Conversely, almost all the women viewed a big-firm job as a good start but thought that they would want to make a fairly quick move to a smaller firm where the work/life balance was better - this is not just a 'having children' issue, but a broader awareness that chasing the £££s and a City partnership is not the only way. Maybe there will continue to be less women partners for the very good reason that they have worked out that the additional stress and potential financial risk is not worth it!
Al -27 Jan 2010 | 14:23
working 24/7
Realist, even if you are right that clients require the ability to call a meeting at any time (which I doubt), your conclusions do not follow.
I work part-time in projects, with clients being able to call meetings on any day of the week. I just fit in my time off around the client meetings. Even at the height of a project, it's a rare week I can't have half a day at home. Of course this means I need to stump up for five days childcare rather than three, but I just mark that down as an investment in my sanity.
Of course, it still might not be showing enough commitment to be given a chance at partnership, but if I don't get given that opportunity, no one will be able to argue it's due to 'impact on client service'. I assure you they are all delighted.
Pearson -27 Jan 2010 | 16:42
Cloudy Glass
I work for an LPO, and do not understand this obsession with the constant availability of people.

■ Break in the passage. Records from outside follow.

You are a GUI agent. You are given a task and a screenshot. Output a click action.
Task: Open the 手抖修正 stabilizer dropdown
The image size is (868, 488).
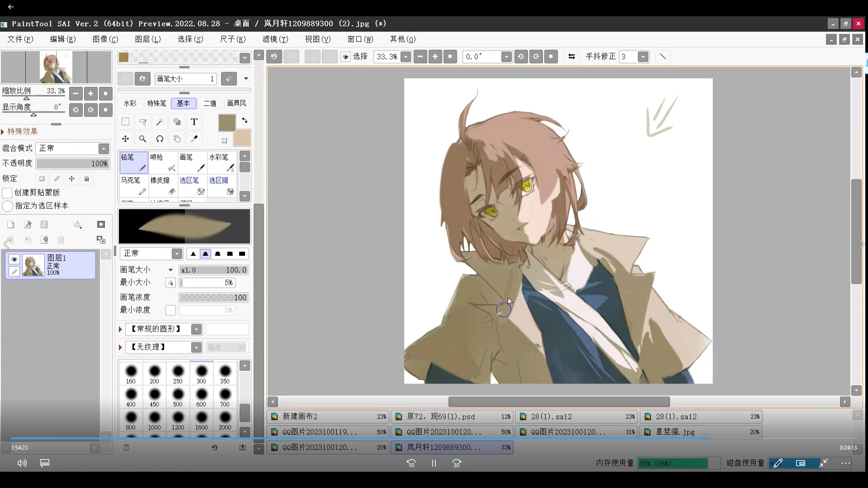(643, 57)
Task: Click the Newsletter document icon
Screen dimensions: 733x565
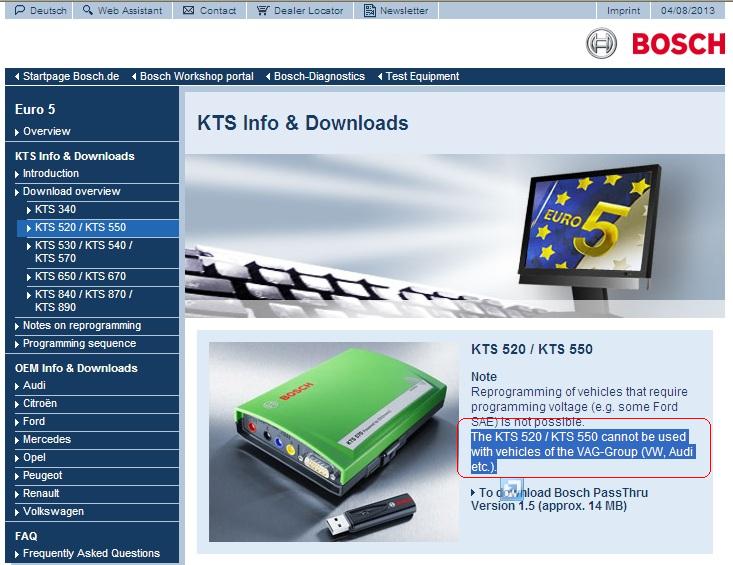Action: pyautogui.click(x=370, y=11)
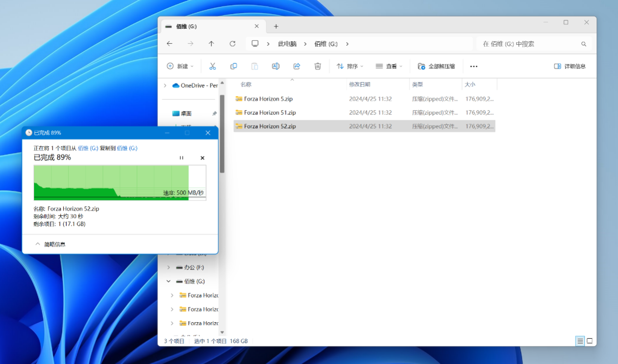Toggle the 详细信息 details pane
The width and height of the screenshot is (618, 364).
(570, 66)
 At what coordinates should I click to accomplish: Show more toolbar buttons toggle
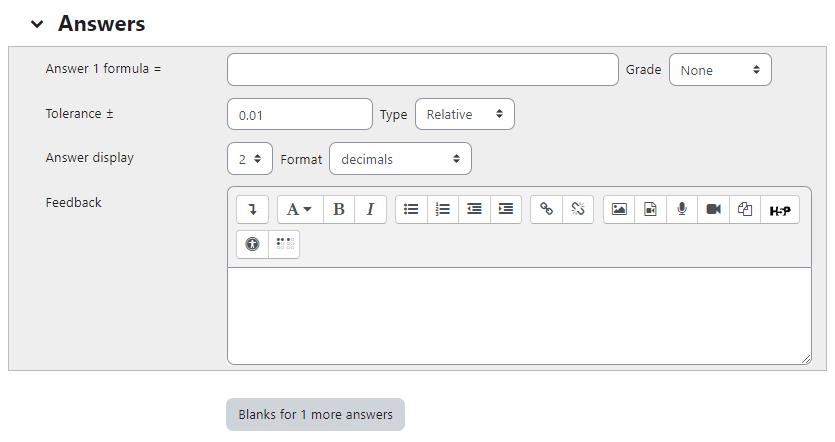coord(252,209)
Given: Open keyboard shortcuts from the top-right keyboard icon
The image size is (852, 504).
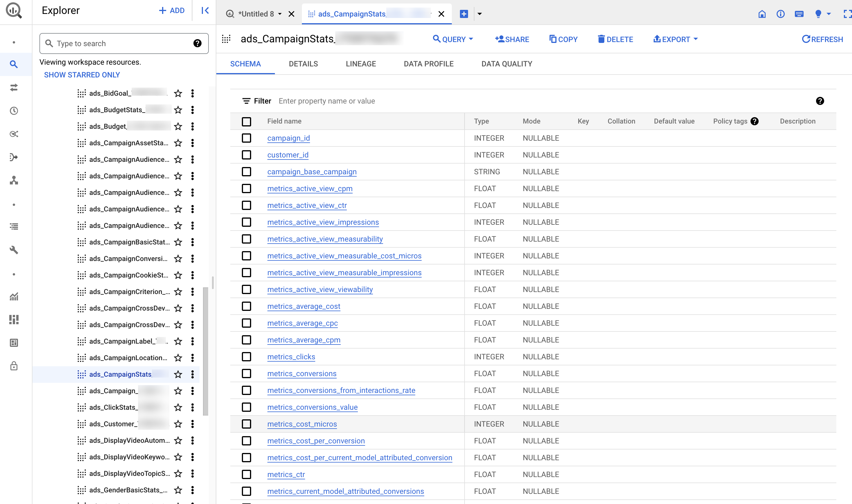Looking at the screenshot, I should pyautogui.click(x=799, y=14).
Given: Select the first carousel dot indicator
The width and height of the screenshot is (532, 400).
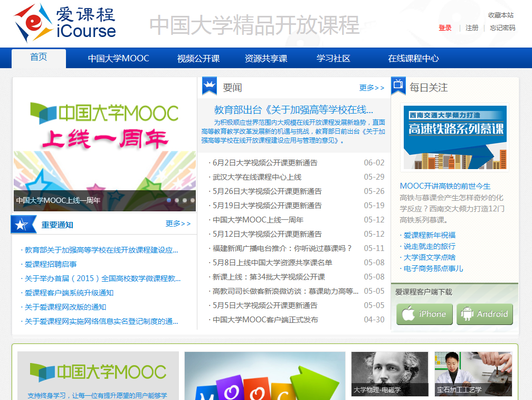Looking at the screenshot, I should coord(169,201).
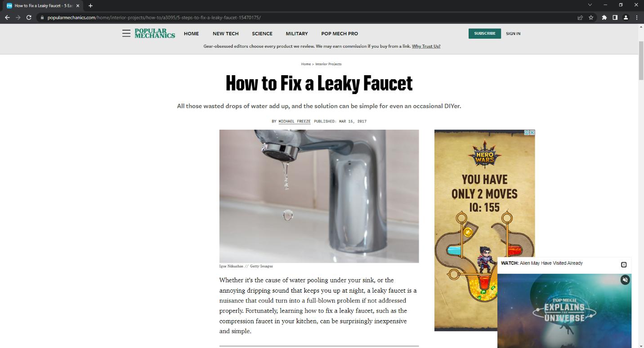Close the Hero Wars ad using the X icon

pos(532,132)
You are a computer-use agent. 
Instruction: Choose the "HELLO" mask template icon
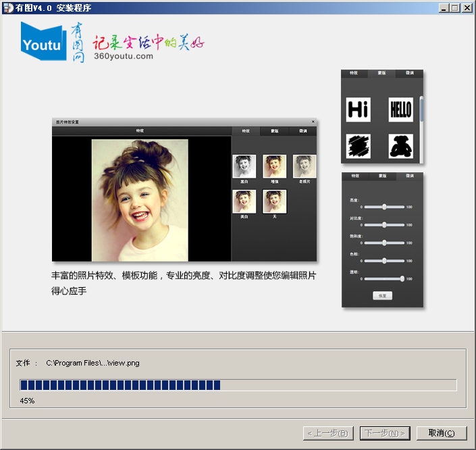coord(400,109)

We routinely plan for absenteeism and attrition with up to 20% buffer. It's a simple solution, and works. The benefits we get from retaining good staff more than wipe out the cost of reduced margins, if any.
The idea is to move towards 24/7 service, not 24/7 jobs. The converse must concurrently happen.
If the system must have this individual or that, to function or to move, it's not a good system. Period.
No consumer must be made to rely on it, no billing must happen against it.
It doesn't matter how deals have always been done, or how transactions work, no consumer pays for the benefit of one individual, consumers pay for the benefit of a service.
What would happen if a male partner fell ill? Would we shrug and accept the law firm not providing his clients with the services of a cover? Would the client accept a sub-standard cover?
The issues of service availability, role definition, client expectation management are independent issues. They have very little to do with worker preferences.
Why do we collaborate? To bridge the gap between worker preferences and consumer expectations through systematic, joined-up effort.
If teamwork isn't working to achieve this, just what is it yielding in a knowledge based profession like law?